------ Data for this exercise ------
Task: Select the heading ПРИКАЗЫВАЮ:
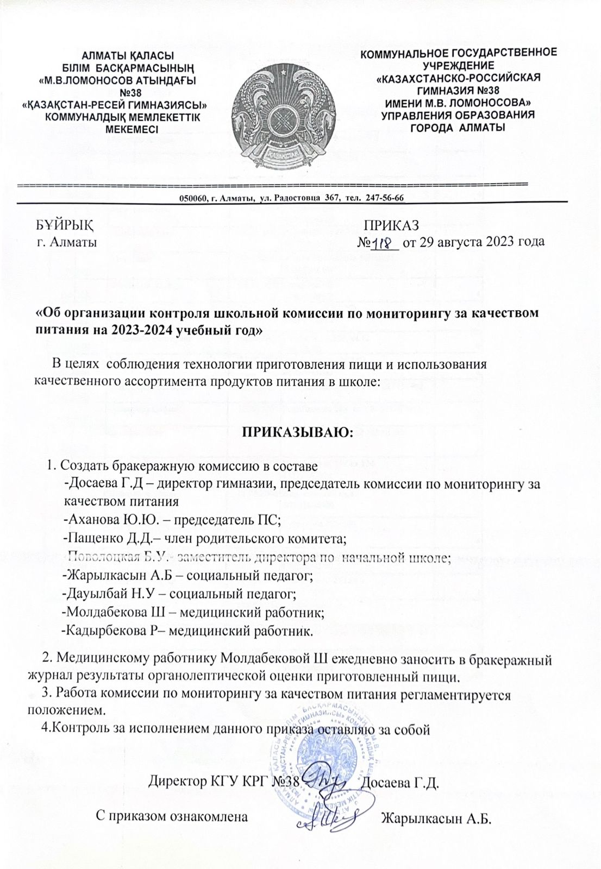pos(297,432)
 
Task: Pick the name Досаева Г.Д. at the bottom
pos(401,783)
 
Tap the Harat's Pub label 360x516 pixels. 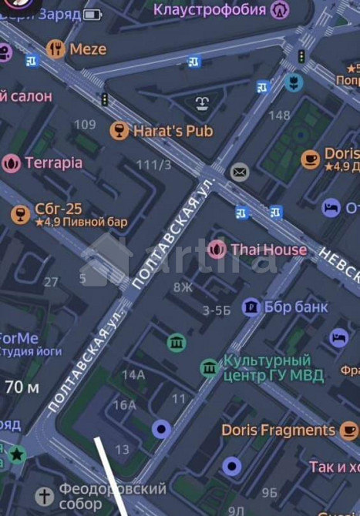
------
What the task requires:
Rewrite every row above, requests included, multiplying each coordinate in the answers by 1.85 and rounding to the nearest whole number with halves rounded up. Leave the numbers in the requests unchanged and omit the pictures.

Task result:
Task: Select the heading ПРИКАЗЫВАЮ:
pos(549,799)
 
Task: Pick the name Досаева Г.Д. at the bottom
pos(742,1449)
 
Tap the Harat's Pub label 360x516 pixels. 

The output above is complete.